[[ TEXT SEGMENT, beginning ]]

While acknowledging the shortages, Marasinghe maintained that the DWC was attempting to improve facilities and recruit new staff annually.

He said that the department was working on projects such as establishing wildlife corridors under the guidance of the Environment Minister, while also continuing recruitment efforts for multiple staff categories.


Judiciary intervenes in HEC crisis

 

The Human-Elephant Conflict (HEC) has also drawn the attention of the Judiciary. The Court of Appeal, presided over by President Justice Rohantha Abeysuriya together with Justice Priyantha Fernando, has directed the Department of Wildlife Conservation to appear in court and explain the measures taken to reduce HEC, including the removal and regulation of illegal electric fences. 

The order arose from a writ petition filed by the Centre for Environmental Justice (CEJ), which argues that key issues, including the absence of a legally permitted voltage standard for electric fences, remain unresolved. 

The court stressed that elephants, recognised as both public property and a national asset, must be protected by the relevant authorities. 

The CEJ, upon the request of the court, submitted proposals for mitigation titled ‘Proposal to Mitigate the Human-Elephant Conflict in Sri Lanka’. 

Despite a lengthy history of wildlife conservation in Sri Lanka, existing measures have proven insufficient to mitigate the impacts of HEC. The National Policy for the Conservation and Management of Wild Elephants in Sri Lanka (2018) focuses on confining elephants to Elephant Conservation Areas (ECAs) and Managed Elephant Reserves (MERs), which conservationists argue has proven to be a failed strategy.

In addition to the loss of over 400 elephants annually, a tragic incident occurred in 2019 where seven elephants from the same herd were found dead at the Hiriwadunna Reserve in Habarana, drawing immediate public attention. Legal action was initiated to investigate the incident and advocate for justice.

In response to the Court of Appeal’s request, the CEJ conducted a rigorous public consultation process aimed at finding solutions to mitigate HEC. 

The CEJ also held consultations with Government officials at the regional level, engaged with local communities and experts, and studied the National Action Plan (NAP) prepared by the presidential committee for HEC mitigation in Sri Lanka (2020), chaired by conservationist Dr. Prithiviraj Fernando.

[[ TEXT SEGMENT, end ]]
[[ GIVEN RECORDS, beginning ]]

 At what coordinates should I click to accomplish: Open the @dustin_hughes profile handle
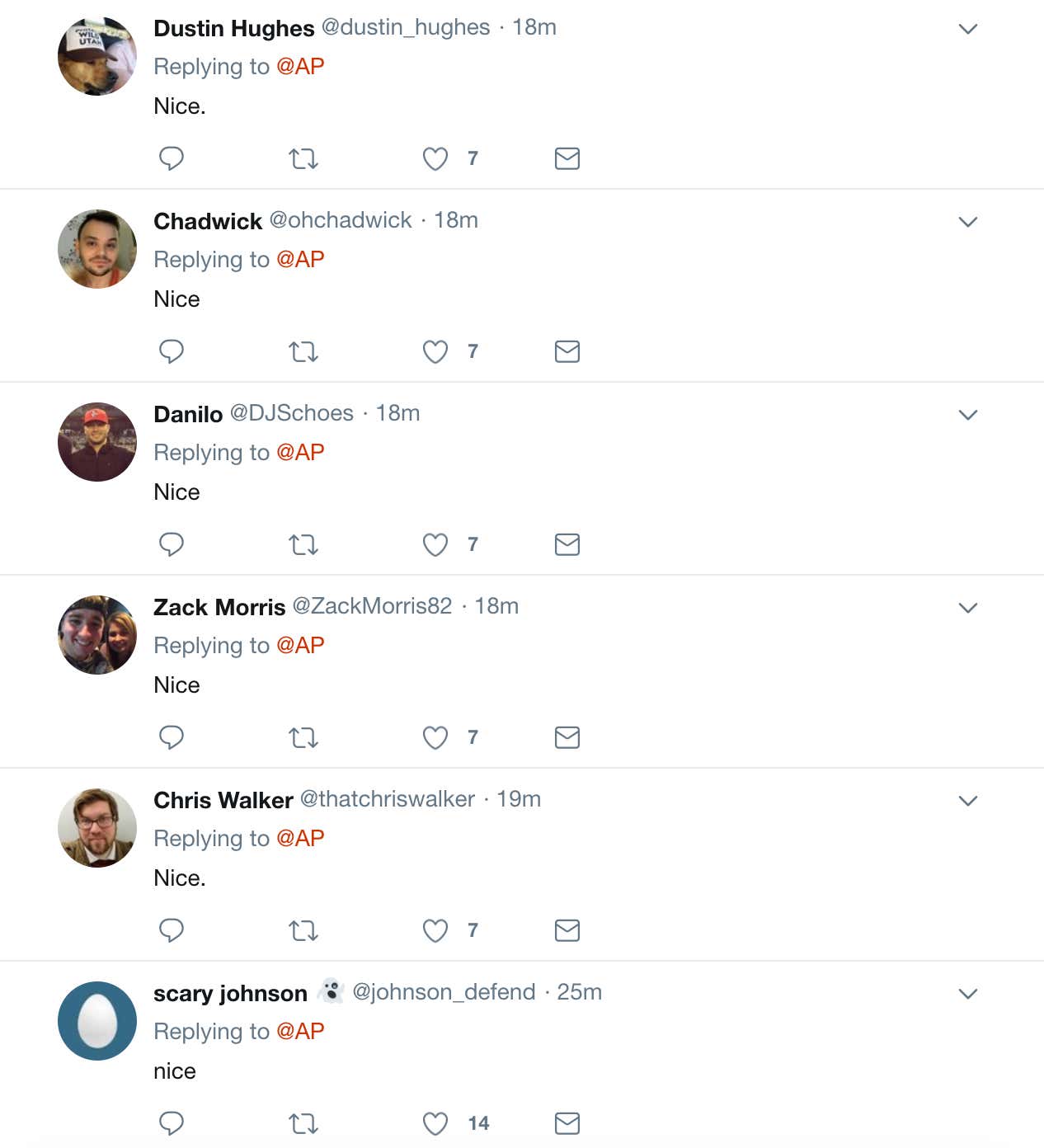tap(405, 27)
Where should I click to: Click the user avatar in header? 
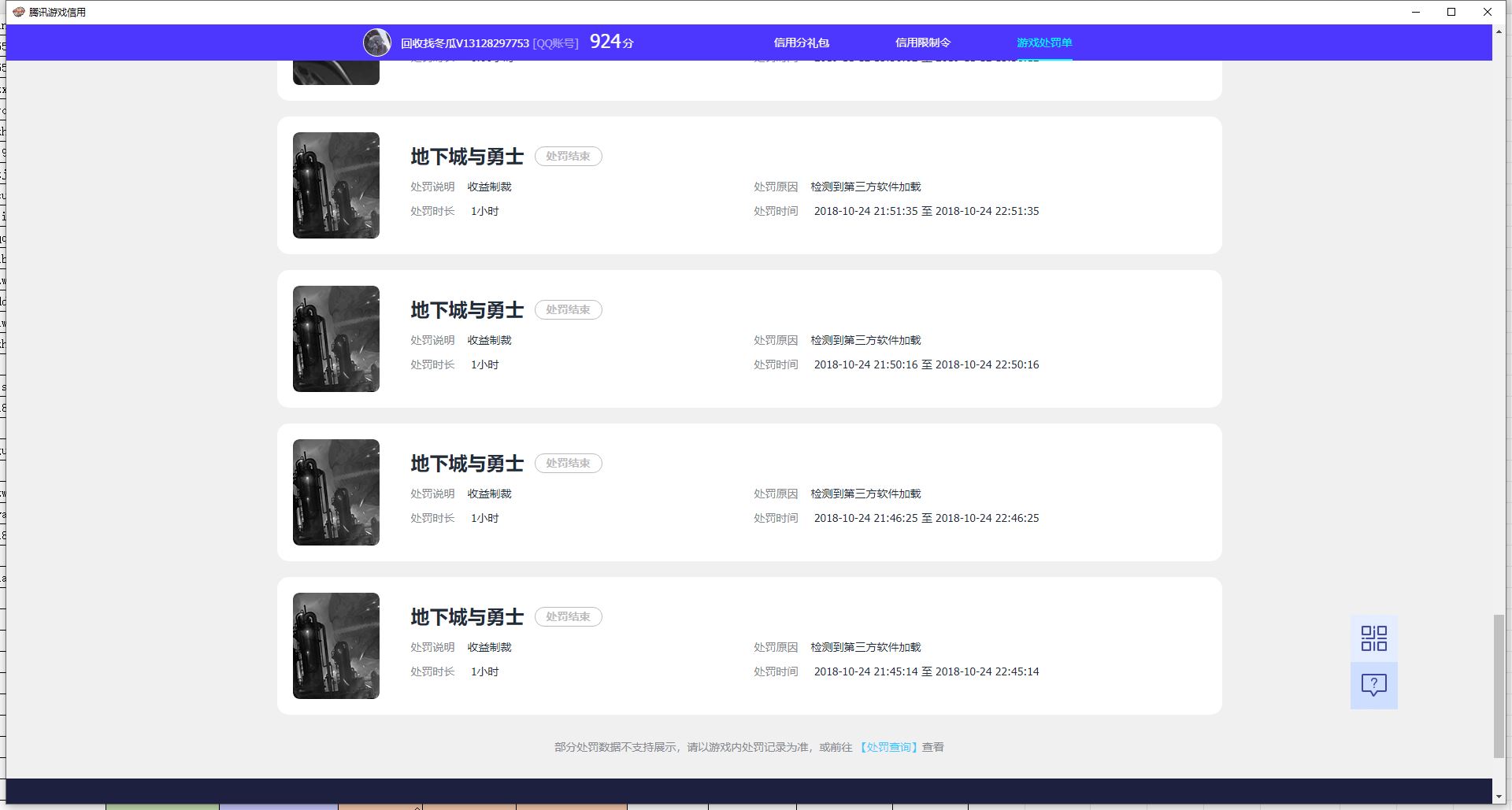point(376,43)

[[ GIVEN RECORDS, end ]]
[[ GIVEN RECORDS, beginning ]]

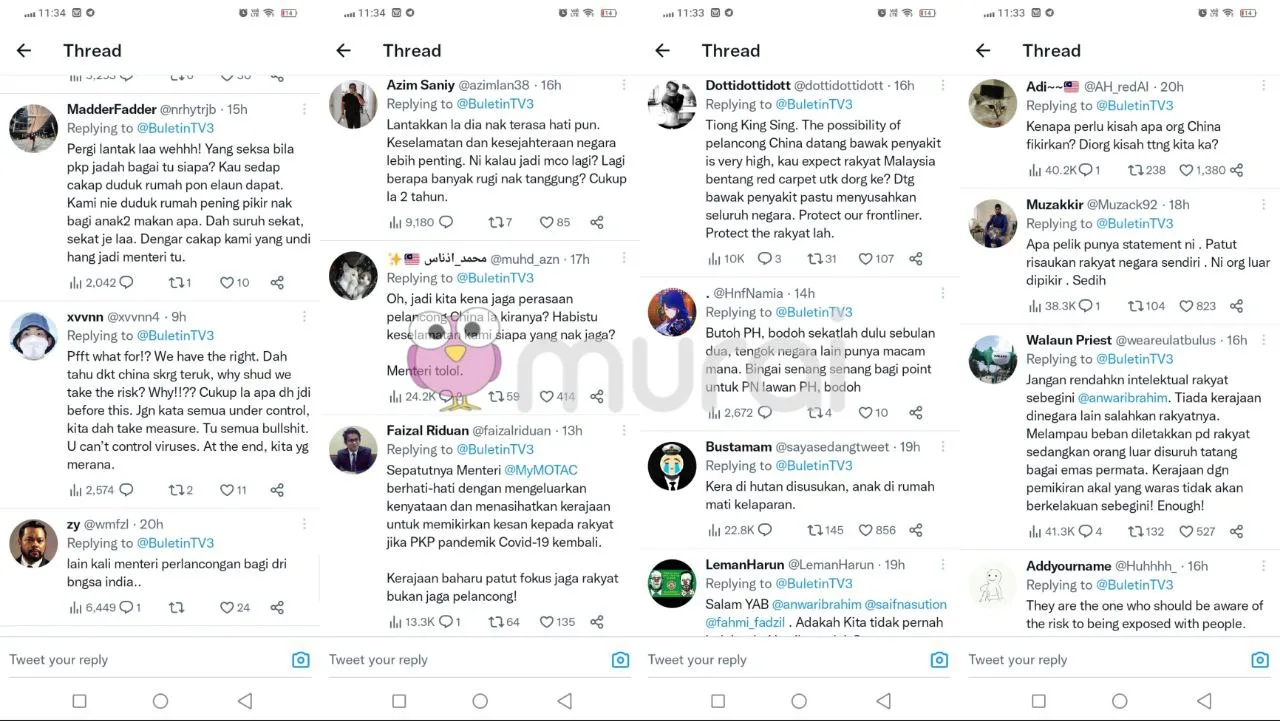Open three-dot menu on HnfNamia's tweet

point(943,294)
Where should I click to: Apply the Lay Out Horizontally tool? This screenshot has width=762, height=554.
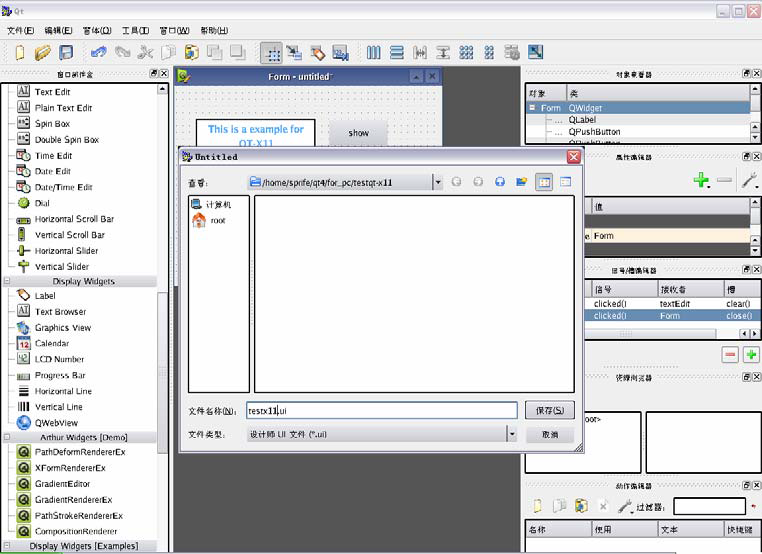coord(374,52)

[[ GIVEN RECORDS, end ]]
[[ GIVEN RECORDS, beginning ]]

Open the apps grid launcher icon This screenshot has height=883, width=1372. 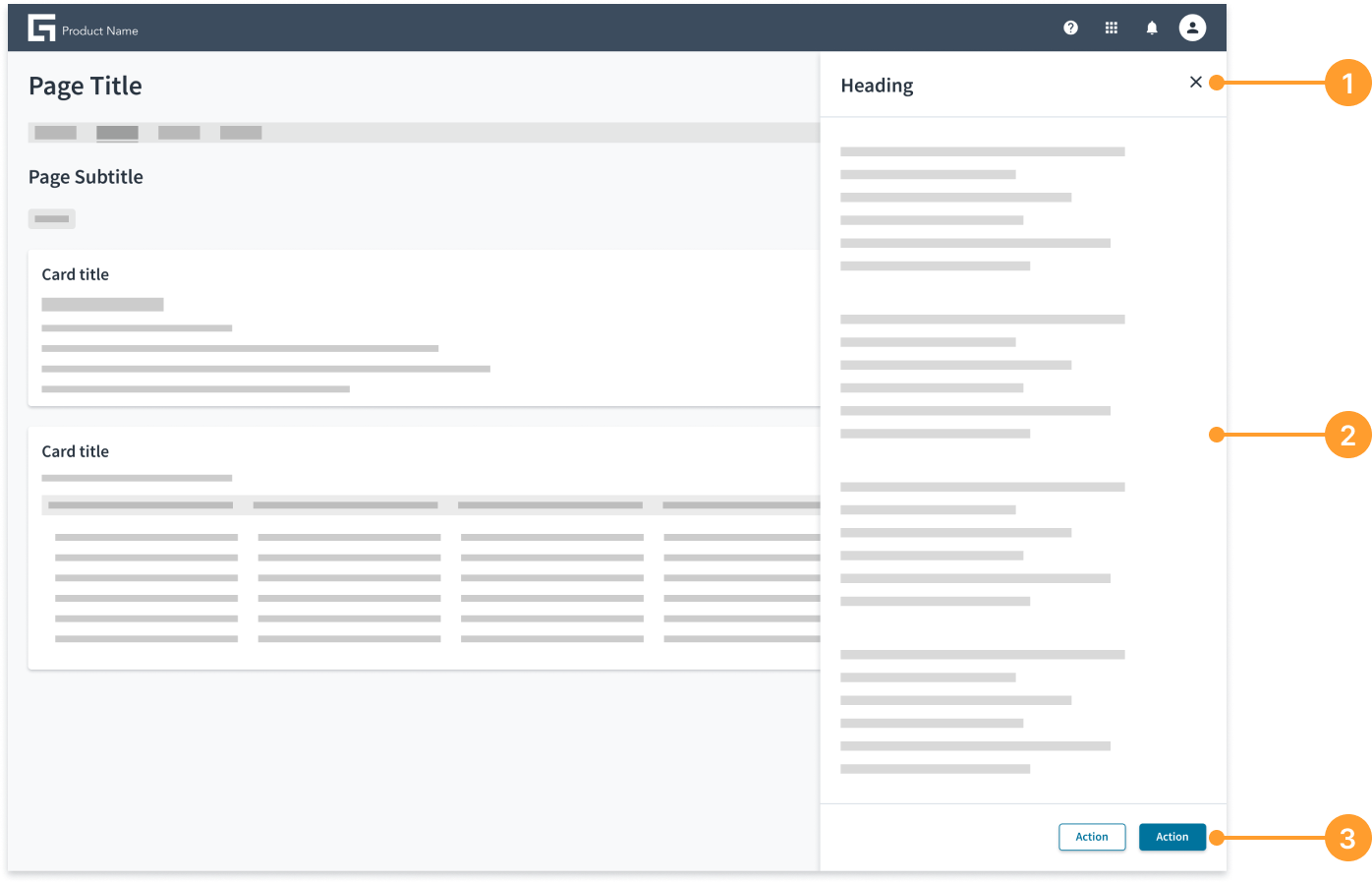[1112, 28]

[[ GIVEN RECORDS, end ]]

▸ **COMPLETE THE FOLLOWING**:
1 - Write out the part of the human-elephant conflict article starting at "Judiciary intervenes in" and ending at "the relevant authorities.".
2 - In the human-elephant conflict article, where were seven elephants from the same herd found dead in 2019?
3 - Carry the article on Sri Lanka's human-elephant conflict forward from its last sentence.
The entries have nothing to do with the article on Sri Lanka's human-elephant conflict.

▸ **OUTPUTS BY TASK**:
1 -
Judiciary intervenes in HEC crisis

 

The Human-Elephant Conflict (HEC) has also drawn the attention of the Judiciary. The Court of Appeal, presided over by President Justice Rohantha Abeysuriya together with Justice Priyantha Fernando, has directed the Department of Wildlife Conservation to appear in court and explain the measures taken to reduce HEC, including the removal and regulation of illegal electric fences. 

The order arose from a writ petition filed by the Centre for Environmental Justice (CEJ), which argues that key issues, including the absence of a legally permitted voltage standard for electric fences, remain unresolved. 

The court stressed that elephants, recognised as both public property and a national asset, must be protected by the relevant authorities.

2 - At the Hiriwadunna Reserve in Habarana.

3 -
The existing NAP for HEC mitigation follows a three-tiered approach with short-, medium-, and long-term measures. Key measures include the construction and maintenance of electric fences, minimising conflict-escalating activities, compensating for human losses and property damage, initiating insurance programmes, implementing road safety measures, and conducting public awareness programmes. 

The CEJ proposal aims to reduce HEC while building upon the NAP. It includes inputs from communities, insights from Government officers working in affected areas, and expert perspectives. 

The proposal was shared with various stakeholders and discussed during consultations organised in Colombo prior to finalisation. It also incorporated proposed changes officially communicated by the DWC. 

The proposal emphasises the importance of preserving elephant habitats, protecting elephant corridors, and ensuring the effectiveness and maintenance of electric fences. It calls for the establishment of stringent standards for private electric fences to prevent harm to elephants. 

Sustainable intensification of agriculture using innovations to increase productivity of existing agricultural land is also recommended as a way to reduce conflict. Furthermore, the CEJ urged the development of an integrated elephant conservation plan, the creation of a land use policy, and an insurance plan. Additionally, a comprehensive census of Sri Lanka’s elephant population was recommended to support HEC mitigation efforts.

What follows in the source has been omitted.